It’s March 31, 2020. In the past 3 months, the novel coronavirus (COVID-19) has changed the world we live in. As the virus spreads around the globe, everyone is anxiously watching the latest statistics on confirmed cases and deaths attributed to the disease in various regions. With the latest technology, timely data is more accessible to the public than ever before.
With the availability of data comes the challenge of proper comprehension and communication of it. I am not talking about advanced data analytics or visualization but communication and interpretation of simple numbers, counts, ratios, and percentages.
The COVID-19 pandemic has provided us ample examples of such data. If not careful, even simple data can be misinterpreted and lead to incorrect conclusions or actions.
Cumulative counts (or totals) never go down. They are monotonously increasing. The total confirmed cases always increase over time even when the daily new cases are dropping. The total is not most effective in communicating trends, unless we compare it with some established models. The change in daily cases can give a better insight of the progress.
Even the daily change should be interpreted with caution. A jump or drop in new cases on any single day may not mean much because of chance variation inherent in data collection. It is more reliable to fit the data to a model over a number of days to understand the trend.
The range of a dataset gets bigger as more data is collected. Even extreme values that occur infrequently will show up if the sample size is large. Younger people are less likely to have severe symptoms if infected by the virus. The initial data on hospitalization or mortality show predominantly older patients, the most vulnerable population. As more cases are collected, the patient age range will naturally expand to include very young patients who need hospitalization or even die. But this increase in the number of younger patients does not necessarily mean that the virus has become deadlier for the younger population.
The percentage of hospitalized patients who are under 65 years of age is by itself not a right measure of the disease risk to the younger population. There are significantly more people younger than 65 than those older in a general population. Each person’s risk should be adjusted by the size of the age group. In addition, the severity of each hospitalized patient is different and their pre-existing health conditions also play a critical role in their recovery or survival.

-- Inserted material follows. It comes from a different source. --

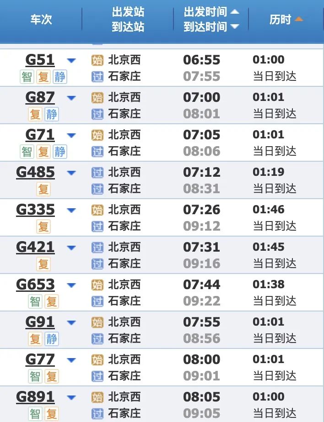Image resolution: width=324 pixels, height=422 pixels.
Task: Expand stop details arrow for G485
Action: pyautogui.click(x=71, y=173)
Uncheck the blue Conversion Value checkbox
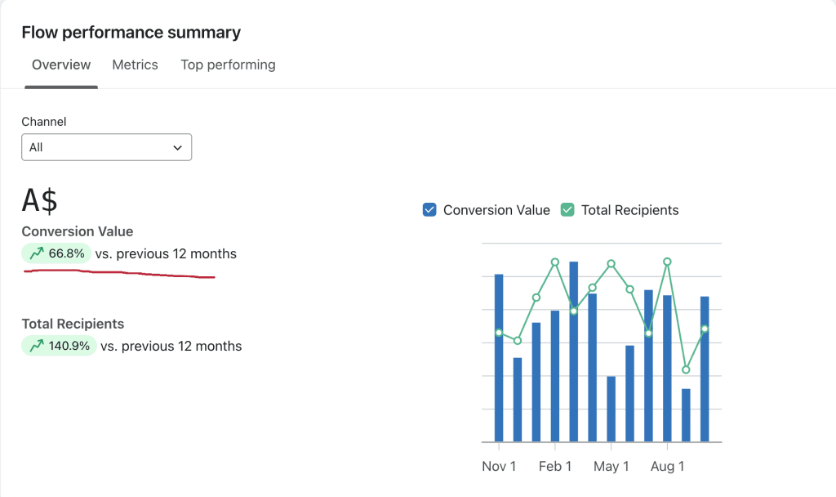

Mortality is the ratio of the number of the deceased to the number of confirmed cases. The numerator is likely more accurate than the denominator. It is likely most patients who died of COVID-19 related complications are counted, whereas the confirmed cases represent mainly those infected people who have severe symptoms, which is known to be the minority. Therefore, the calculated mortality is likely an overestimate at the initial stage of the pandemic when the prevalence of the disease is uncertain.
In the above examples, it only takes some awareness to avoid data misinterpretation. For critical decisions, we must understand the context of the data, e.g. where the data came from, what data is collected, how it is collected, what data is missing, etc.
We should never forget that the data we often see is collected from a sample of the population we try to understand. Any statistic (or calculation) from the sample data, such as count or average, is not of most interest. What we truly want to know is some population attribute estimated based on the sample data. We cannot measure the entire population, e.g. test everyone to see who are infected, and have to rely on sample data available to us. Different samples can give drastically different data. We must understand what that sample is and how it is selected in order to infer from the data.
For example, the sample may not be representative of the population. The people who have been tested for the new coronavirus represent a sample. But if only seriously ill people are tested, they do not represent the general population if we want to understand how deadly the virus is.
Equally important is the method of measurement. All tests have errors. An infected person could give a negative test result (i.e. a false negative), and an uninfected person could give a positive result (i.e. false positive). The probabilities of such errors depend on the test. Different tests on the same people can give different results.
To analyze data properly, trained professionals depend on probability theory and sophisticated methods. For most people, though, it helps to know that what’s not in the data could be more important than the data.